How you can help others

We know a lot of people are running low right now, so we’ll keep the prompt light this time: what is a content filter or mute you would recommend to someone new to the Fediverse? Answer wherever feels easy, in Zulip or out on the Fediverse with #CommunityCare. As a reminder: we’re not automating the Discord to Zulip migration, so please check in Discord for information for how to be added to Zulip.

Further reading

(Many of these can also be found at the Further Reading section of Part 2.)

On calling in and calling out. The phrase “calling in” comes from Ngọc Loan Trần’s 2013 essay “Calling IN: A Less Disposable Way of Holding Each Other Accountable,” published on Black Girl Dangerous and archived on TransformHarm.org. Loretta Ross has spent the decade since turning the idea into something teachable, drawing on five decades of organizing. Her TED talk runs about fifteen minutes and is a good place to start. Her book Calling In: How to Start Making Change with Those You’d Rather Cancel (Simon & Schuster, 2025) develops a five-part continuum of responses (canceling, calling out, calling off, calling on, and calling in) with practical guidance on when each one fits.

On online harassment and digital safety. Each is most useful read before you need it; the differences are in emphasis.

  • PEN America’s Online Harassment Field Manual: organized by your role in the situation, whether you are being targeted, witnessing it, or running an organization where staff are. Written especially for writers, journalists, artists, and activists. (Appears to have geo restrictions.)
  • Games and Online Harassment Hotline Digital Safety Guide: the most granular on specific tactics like doxxing prevention and hate raids, and direct about how well-meaning allies can amplify harassment by stepping in. The hotline closed in October 2023, but the guide is still online.
  • EFF’s Surveillance Self-Defense: the deepest on technical infrastructure, with a “Security Scenarios” section that tailors a learning path to your situation.

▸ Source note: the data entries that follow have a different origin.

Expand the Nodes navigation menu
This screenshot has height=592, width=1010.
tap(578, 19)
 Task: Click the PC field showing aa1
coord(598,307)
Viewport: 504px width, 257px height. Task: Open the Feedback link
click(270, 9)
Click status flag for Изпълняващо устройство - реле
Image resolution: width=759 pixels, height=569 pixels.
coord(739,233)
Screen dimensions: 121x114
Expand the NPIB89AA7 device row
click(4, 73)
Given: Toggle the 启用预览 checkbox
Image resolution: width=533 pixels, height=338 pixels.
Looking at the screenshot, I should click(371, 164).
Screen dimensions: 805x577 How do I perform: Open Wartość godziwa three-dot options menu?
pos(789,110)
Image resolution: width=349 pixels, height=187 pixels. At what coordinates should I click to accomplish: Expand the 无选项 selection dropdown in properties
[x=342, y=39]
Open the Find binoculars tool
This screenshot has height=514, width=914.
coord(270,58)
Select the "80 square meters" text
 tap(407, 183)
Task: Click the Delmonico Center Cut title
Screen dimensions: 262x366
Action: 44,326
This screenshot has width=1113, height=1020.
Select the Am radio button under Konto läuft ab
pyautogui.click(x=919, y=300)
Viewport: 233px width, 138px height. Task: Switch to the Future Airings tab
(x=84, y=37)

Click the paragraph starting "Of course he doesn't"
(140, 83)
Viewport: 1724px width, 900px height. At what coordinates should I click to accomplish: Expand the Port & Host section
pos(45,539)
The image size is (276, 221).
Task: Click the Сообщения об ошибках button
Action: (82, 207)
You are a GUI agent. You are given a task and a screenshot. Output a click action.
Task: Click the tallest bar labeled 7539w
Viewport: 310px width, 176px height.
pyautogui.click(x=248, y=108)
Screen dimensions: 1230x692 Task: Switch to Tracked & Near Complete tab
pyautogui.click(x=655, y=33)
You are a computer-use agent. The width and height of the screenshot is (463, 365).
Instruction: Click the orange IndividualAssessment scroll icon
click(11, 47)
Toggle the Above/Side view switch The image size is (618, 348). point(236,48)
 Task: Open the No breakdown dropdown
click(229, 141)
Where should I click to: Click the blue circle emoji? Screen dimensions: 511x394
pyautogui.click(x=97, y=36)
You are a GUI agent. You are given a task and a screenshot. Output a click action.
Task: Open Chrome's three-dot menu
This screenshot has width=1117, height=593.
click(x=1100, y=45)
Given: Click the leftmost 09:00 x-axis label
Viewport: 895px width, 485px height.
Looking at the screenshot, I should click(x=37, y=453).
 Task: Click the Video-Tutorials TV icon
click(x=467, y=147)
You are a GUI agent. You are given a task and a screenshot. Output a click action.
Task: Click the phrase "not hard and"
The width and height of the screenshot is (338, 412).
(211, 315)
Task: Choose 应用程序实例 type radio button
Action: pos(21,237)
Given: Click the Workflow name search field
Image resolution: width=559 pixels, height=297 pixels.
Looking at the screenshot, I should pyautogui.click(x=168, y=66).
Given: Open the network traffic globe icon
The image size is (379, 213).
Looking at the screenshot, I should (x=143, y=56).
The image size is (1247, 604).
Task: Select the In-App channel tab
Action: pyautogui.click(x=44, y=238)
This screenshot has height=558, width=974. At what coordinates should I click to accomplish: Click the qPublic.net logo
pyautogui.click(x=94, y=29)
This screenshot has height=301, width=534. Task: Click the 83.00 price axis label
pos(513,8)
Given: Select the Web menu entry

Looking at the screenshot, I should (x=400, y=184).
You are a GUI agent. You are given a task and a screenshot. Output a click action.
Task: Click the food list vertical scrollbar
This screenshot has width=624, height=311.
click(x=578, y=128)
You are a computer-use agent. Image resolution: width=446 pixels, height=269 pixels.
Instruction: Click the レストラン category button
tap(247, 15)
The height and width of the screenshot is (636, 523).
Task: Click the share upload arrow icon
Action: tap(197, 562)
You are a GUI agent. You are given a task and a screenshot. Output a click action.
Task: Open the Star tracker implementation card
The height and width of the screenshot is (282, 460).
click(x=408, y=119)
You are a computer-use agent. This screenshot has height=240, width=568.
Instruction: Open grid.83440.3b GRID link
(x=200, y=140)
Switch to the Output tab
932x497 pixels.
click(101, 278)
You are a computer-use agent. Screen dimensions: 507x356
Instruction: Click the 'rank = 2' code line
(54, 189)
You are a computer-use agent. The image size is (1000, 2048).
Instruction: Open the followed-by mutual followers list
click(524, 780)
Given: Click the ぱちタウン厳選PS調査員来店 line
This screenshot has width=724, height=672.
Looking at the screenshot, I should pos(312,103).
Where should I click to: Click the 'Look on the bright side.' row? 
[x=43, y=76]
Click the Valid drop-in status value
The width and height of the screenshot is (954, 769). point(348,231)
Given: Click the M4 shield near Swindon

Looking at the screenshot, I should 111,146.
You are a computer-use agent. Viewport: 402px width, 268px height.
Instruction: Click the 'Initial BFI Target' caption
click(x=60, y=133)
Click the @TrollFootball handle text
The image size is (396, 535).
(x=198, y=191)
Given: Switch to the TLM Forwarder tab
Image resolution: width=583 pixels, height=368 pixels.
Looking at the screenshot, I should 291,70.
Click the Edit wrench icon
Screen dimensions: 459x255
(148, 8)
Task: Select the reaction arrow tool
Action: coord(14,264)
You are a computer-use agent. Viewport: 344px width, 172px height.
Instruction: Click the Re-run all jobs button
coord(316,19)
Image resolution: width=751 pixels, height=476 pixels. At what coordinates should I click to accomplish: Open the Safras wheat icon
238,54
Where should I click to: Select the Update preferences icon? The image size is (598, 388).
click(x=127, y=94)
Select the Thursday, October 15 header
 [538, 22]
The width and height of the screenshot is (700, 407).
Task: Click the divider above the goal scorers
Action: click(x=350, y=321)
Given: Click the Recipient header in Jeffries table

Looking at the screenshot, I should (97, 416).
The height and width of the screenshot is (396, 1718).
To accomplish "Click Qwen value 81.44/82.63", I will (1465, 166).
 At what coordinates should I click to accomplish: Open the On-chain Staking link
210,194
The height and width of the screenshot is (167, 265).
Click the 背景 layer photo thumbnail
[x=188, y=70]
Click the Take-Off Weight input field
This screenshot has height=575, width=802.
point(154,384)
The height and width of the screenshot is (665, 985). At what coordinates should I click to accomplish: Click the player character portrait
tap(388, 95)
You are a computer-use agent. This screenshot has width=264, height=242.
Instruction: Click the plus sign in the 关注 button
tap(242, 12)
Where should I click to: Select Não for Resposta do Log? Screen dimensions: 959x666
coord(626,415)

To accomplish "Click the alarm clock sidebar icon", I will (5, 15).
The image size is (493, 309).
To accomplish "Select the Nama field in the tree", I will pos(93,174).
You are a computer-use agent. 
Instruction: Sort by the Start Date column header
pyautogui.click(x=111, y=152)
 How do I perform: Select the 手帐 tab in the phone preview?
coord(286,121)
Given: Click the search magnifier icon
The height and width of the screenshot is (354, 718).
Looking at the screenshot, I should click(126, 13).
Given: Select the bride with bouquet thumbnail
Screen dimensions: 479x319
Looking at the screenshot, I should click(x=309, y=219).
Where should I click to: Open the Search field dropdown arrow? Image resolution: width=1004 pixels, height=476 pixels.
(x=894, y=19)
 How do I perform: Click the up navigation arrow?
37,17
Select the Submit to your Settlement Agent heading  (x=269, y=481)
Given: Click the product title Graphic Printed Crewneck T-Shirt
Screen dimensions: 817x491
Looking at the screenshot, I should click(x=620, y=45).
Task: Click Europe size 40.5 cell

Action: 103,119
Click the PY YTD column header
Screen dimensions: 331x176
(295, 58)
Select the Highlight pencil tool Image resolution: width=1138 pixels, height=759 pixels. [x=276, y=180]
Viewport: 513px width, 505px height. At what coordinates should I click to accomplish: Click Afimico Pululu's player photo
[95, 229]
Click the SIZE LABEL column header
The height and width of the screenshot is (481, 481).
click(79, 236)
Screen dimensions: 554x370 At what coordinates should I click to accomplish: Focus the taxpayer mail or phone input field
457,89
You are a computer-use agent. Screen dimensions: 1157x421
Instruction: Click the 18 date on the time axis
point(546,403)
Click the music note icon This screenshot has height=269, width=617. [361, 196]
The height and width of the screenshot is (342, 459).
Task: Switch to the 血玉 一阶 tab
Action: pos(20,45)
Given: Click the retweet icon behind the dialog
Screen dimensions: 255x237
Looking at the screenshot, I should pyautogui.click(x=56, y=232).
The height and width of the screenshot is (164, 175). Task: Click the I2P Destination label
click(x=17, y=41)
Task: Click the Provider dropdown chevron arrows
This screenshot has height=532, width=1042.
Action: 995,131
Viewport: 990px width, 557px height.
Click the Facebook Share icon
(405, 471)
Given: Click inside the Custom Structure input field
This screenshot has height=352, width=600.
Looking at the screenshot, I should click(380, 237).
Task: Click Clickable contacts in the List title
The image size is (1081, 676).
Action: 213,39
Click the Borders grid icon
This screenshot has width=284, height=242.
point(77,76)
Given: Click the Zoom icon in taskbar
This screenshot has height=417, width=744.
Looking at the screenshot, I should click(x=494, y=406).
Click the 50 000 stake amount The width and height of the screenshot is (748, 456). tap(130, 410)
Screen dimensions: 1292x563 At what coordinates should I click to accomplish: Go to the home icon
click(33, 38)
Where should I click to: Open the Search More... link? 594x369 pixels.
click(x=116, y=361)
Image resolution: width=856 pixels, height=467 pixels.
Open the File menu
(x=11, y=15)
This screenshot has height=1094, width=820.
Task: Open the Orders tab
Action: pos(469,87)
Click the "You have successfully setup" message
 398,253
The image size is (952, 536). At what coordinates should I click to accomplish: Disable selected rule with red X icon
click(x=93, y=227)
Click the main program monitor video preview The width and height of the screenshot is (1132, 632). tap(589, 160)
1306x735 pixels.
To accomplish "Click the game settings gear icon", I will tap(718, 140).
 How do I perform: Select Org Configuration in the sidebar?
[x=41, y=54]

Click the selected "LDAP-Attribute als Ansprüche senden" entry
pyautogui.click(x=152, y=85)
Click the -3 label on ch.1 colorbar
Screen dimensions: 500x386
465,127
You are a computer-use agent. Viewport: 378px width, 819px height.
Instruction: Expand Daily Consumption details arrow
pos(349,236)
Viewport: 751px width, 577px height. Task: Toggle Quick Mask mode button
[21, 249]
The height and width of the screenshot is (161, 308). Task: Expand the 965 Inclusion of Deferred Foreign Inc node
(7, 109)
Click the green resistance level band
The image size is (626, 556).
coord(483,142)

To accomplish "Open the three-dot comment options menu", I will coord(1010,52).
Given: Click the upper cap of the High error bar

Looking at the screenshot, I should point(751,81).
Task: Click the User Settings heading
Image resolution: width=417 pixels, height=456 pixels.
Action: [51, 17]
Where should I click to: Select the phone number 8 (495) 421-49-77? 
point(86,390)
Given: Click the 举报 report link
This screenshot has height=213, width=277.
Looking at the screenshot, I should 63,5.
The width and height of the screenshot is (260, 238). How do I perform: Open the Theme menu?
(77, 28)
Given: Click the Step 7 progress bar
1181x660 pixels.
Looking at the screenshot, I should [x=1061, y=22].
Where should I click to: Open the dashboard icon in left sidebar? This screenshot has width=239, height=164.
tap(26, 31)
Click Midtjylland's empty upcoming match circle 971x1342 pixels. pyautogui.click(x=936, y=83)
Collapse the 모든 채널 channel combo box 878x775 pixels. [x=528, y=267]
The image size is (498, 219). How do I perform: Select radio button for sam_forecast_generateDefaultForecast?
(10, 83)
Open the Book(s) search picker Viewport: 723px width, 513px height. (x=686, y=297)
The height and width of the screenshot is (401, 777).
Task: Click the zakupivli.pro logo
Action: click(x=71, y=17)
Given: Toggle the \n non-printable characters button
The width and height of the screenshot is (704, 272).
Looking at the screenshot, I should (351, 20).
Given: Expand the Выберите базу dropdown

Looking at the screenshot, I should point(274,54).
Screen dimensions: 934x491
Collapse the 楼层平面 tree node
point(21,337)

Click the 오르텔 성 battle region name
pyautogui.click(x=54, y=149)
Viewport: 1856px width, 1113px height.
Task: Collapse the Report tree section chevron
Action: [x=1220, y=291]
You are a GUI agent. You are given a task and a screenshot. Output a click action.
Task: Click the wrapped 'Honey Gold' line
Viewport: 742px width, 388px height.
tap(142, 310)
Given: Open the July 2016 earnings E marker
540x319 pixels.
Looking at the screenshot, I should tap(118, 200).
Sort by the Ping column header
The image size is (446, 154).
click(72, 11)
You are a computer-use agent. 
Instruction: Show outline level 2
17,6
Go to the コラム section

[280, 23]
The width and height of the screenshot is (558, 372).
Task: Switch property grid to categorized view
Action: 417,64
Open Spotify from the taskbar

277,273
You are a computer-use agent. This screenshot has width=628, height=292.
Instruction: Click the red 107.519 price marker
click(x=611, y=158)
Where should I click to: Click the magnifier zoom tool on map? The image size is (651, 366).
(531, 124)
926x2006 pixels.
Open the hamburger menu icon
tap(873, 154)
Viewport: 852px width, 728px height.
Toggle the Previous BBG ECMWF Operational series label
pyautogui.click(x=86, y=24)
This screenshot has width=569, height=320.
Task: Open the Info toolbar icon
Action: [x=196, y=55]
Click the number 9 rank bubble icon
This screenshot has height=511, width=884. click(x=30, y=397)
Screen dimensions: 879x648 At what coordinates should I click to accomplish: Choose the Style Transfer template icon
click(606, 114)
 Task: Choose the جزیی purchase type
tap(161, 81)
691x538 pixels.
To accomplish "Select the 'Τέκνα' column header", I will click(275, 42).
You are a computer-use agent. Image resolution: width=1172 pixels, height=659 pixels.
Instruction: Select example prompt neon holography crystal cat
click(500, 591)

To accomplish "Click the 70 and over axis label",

On community safety and transformative justice. Get in Formation: A Community Safety Toolkit, from Vision Change Win, collects security and safety practices developed over years within Black, Indigenous, and People of Color movements in the U.S. It covers verbal and physical de-escalation, bystander intervention, and organizational safety planning, with handouts and worksheets you can adapt to your own conditions. It lives on The Commons Social Change Library, a broader catalogue of openly accessible movement resources worth browsing when your question is harder to name in advance. For the deeper organizing frame, Beyond Survival: Strategies and Stories from the Transformative Justice Movement (Leah Lakshmi Piepzna-Samarasinha and Ejeris Dixon, eds., AK Press, 2020; review on Autostraddle) gathers approaches to addressing harm without relying on punishment.